Friday 14 March 2008

Weird wheats

I'm heartened by the response to my posts about old German styles, especially the weird wheat styles. I've had a few enquiries from brewers wanting to make a Grätzer or a Lichtenheiner. Glad to be of help. Maybe I'll even get to try one or two.

Spurred on by brewers' questions, I dug around in the crap that fills my house and exhumed a few numbers. No Lichtenheiner, but Berliner Weisse, Gose and Broyhan.


They are the beers "generally available in Berlin". Most are very weak, as was usual in North Germany. You'd struggle to get very pissed on all except the Gose. Even that's only as strong as Mild.

You've probably guessed by now that I still haven't finished the Berliner Weisse translation. It's Saturday tomorrow. I should have some time.

2 comments:

Andy Holmes said...

Interesting Stuff Ron, was most of the beer in Berlin weak or just the wheat beers?

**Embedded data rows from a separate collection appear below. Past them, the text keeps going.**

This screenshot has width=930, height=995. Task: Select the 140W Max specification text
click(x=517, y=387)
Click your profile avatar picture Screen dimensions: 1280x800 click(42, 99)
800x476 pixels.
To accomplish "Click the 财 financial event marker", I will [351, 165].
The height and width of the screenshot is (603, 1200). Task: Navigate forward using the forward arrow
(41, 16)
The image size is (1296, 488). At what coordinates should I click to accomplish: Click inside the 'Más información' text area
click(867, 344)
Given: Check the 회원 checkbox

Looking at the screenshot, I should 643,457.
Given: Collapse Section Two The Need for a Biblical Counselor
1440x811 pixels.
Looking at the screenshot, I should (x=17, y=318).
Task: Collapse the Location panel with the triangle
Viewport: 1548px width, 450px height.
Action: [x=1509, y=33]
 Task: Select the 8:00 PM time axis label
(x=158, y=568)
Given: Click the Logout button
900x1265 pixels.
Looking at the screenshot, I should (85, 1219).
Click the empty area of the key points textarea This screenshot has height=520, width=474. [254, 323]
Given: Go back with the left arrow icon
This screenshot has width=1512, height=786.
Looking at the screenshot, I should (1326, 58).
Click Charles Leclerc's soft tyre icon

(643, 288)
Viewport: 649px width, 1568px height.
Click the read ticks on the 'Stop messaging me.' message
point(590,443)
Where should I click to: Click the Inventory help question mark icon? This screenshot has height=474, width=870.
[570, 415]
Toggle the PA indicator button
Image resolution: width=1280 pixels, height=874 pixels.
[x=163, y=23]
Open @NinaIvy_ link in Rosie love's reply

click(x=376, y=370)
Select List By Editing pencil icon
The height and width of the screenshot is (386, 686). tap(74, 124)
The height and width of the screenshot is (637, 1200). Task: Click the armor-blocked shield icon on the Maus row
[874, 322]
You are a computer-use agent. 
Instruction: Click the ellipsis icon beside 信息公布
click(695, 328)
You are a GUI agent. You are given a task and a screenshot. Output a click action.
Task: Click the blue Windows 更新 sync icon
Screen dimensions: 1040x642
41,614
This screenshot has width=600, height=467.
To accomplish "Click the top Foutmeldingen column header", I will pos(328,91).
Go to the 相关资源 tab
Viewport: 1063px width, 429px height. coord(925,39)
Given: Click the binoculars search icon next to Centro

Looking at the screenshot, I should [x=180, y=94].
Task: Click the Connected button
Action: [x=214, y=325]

I always plan to do loads of beery stuff at the weekend, it rarely works out that way though, family keep demanding my attention by jumping up and down and yelling "remember us".

Which reminds me I'm still at work, it's 7pm, I've been here 12 hours, home's 23 miles away, I should probably go home soon!

Ron Pattinson said...

These aren't all the beers that were available in Berlin. It's just Braunbier and Weissbier. British styles - Porter and Ale - were also sold in Berlin and were considerably stronger. You can see some here:

http://barclayperkins.blogspot.com/2008/02/
german-czech-belgian-dutch-and-british.html

You have to be very careful with the term Weissbier in the this period. It has nothing to do with whether the beer contains wheat or not, but how the malt was prepared. I'll probably post a proper explanation of the difference between Braunbier and Weissbier tomorrow.